From an ecological perspective on action, the session addresses care in its close relationship with design practices.The contributions address issues regarding care, health and technologies and enlarge the cross-disciplinary dialogue between sociology, health studies and environmental studies.

Long Abstract:

Initially applied in the research fields of health and medicine, the concept of care raises central topics concerning multiple ontologies and normativities in situated practices across STS (Mol 2002; Mol, Moser and Pols 2010). In current science and technology studies, care addresses both a mode of "engaging" with materiality and environment as well as a way of "enacting" bodies and technical artifacts thus pointing at the "ontonorms" involved therein (Mol 2012). The session acknowledges and further develops the analytical potential of understanding care from the perspective of an ecological approach to action that especially underlines the evaluative dimension at work in human-environment interdependences.
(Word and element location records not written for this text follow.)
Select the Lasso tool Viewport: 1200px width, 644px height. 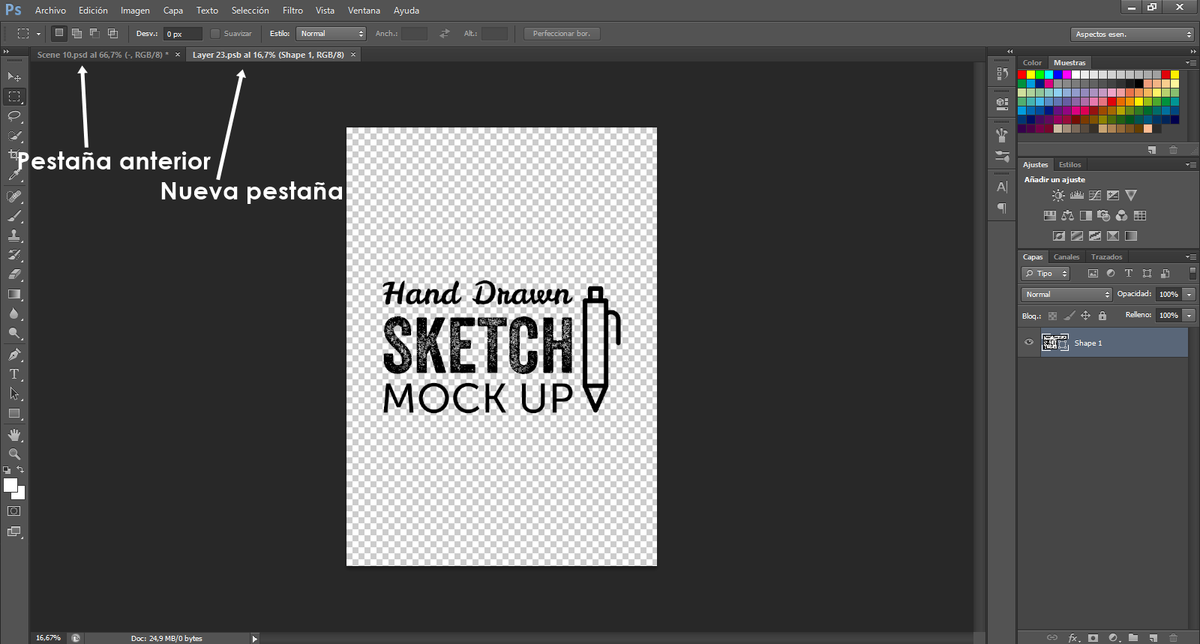pos(14,117)
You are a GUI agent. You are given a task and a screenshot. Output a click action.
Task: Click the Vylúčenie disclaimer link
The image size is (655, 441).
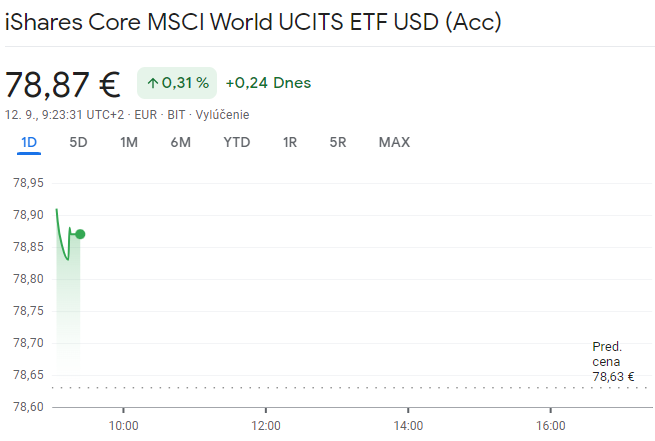pyautogui.click(x=222, y=115)
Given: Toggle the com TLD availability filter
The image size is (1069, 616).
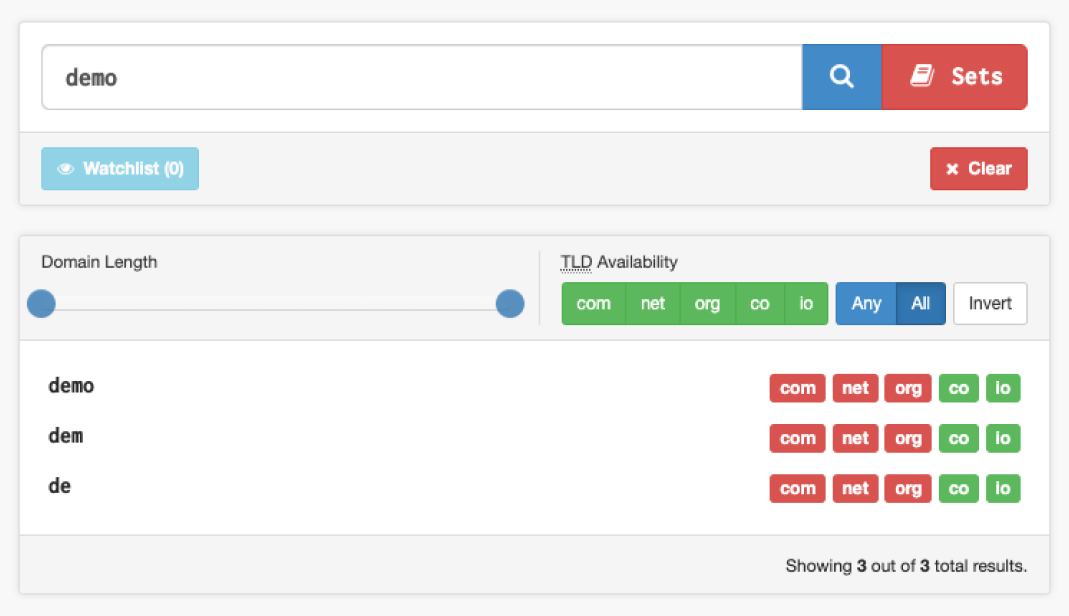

Starting from this understanding of care, session contributors discuss, theoretically and empirically, issues regarding care and technologies and enlarge the cross-disciplinary dialogue between sociology and health studies, drawing on seminal insights from environmental studies. More specifically, the session addresses the concept of care in its close connection to design practices. This approach brings to attention the particular affordances on which care practice relies in order to shape forms of (beneficial) mutual adjustments between interdependent beings, objects and places.

A special accent is put on the distinctive temporality and inner fragility of these adjustments and their normative profile, as identified in multiple situations of questioning, criticizing, and re-arranging care. By pointing at the material embedment of care practices, it is then possible, following the conference's theme, to analyze how this perspective can explain the need to perform science and technology "by other means".